USCB: Here’s the thing though. We need your help to count everyone by providing basic information about all the people living in your residence!
Me: There are two of us here. See you next decade!
USCB: Thanks! …but by “count” we actually mean “obtain enough information to create a basic social networking profile.” Can I have your first name, middle initial, last name, date of birth, gender, race, phone number, and whether you own, rent, or mooch? Oh, and the same information for the other folks living here too please.
Me: Uh. How is all this necessary to make sure funds are appropriated correctly? You said you were going to count. This is like if I had to tell you the length, width, smoothness, nail coverage, arthritis level, and respective dexterity in order for you to “count” how many fingers I have.

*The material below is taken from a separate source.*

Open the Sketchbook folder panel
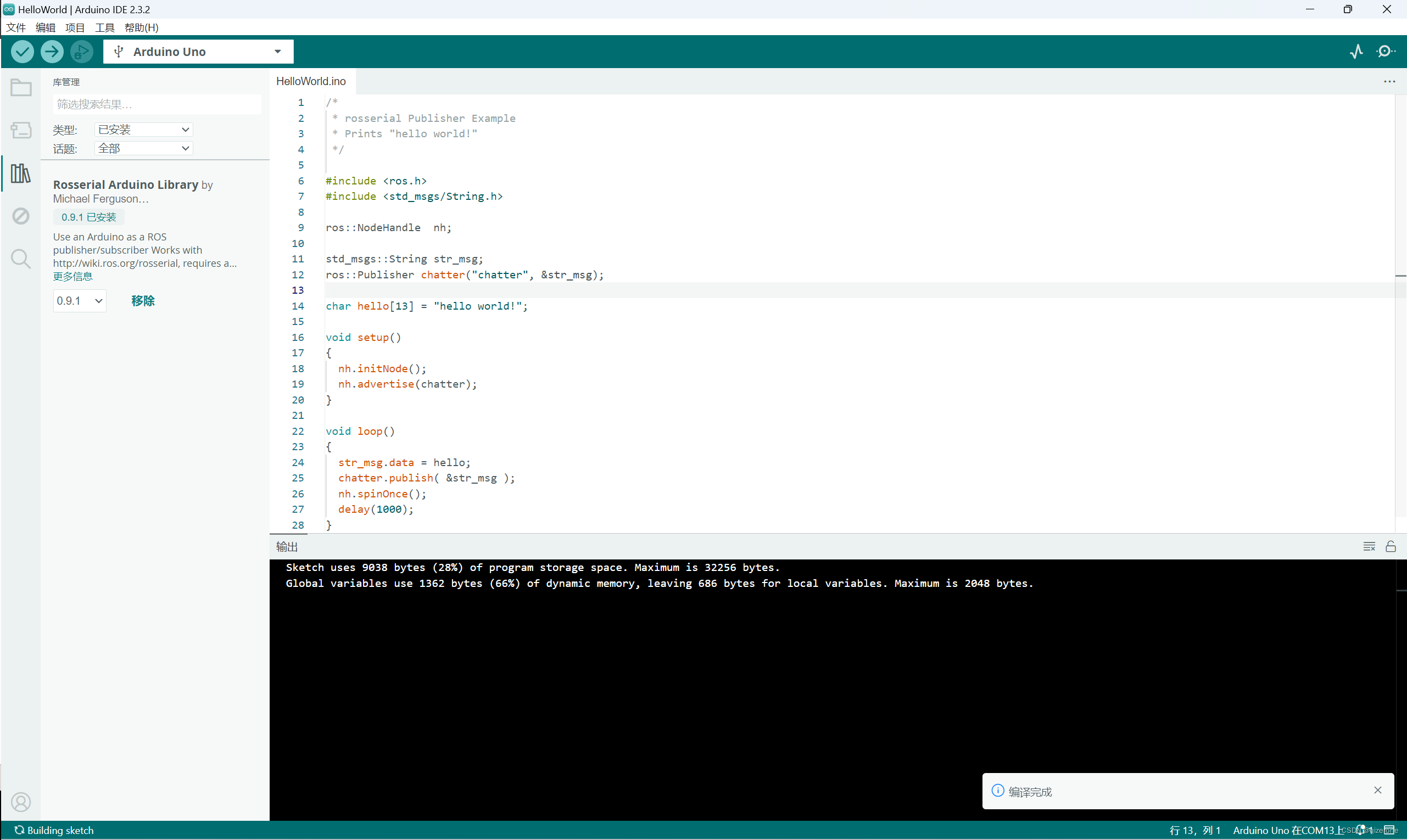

USCB: *friendliness vanishes* Don’t ask questions. Haha, just kidding. But seriously. Just tell me what I want to know.
Okay, so that’s pretty cynical. I do have to say that there were far fewer “personal” questions than I was expecting based on much of what I’ve heard. I was bracing for income levels, medical history, grocery preferences, all kind of stuff like that. There wasn’t anything of that nature. Check out the census.gov interactive form if you haven’t got your copy yet. It’s remarkably simple and, I thought, not invasive. Aside from the “own or rent” question, it’s what I would expect to see on a census form.
On top of that, I read some discussion (and some Constitution) on the legality and authority of questions beyond just “how many of you are there,” and it seems that whether we like it or not, the Constitution doesn’t nail down exactly what questions can be on the census. It gives Congress the power to decide.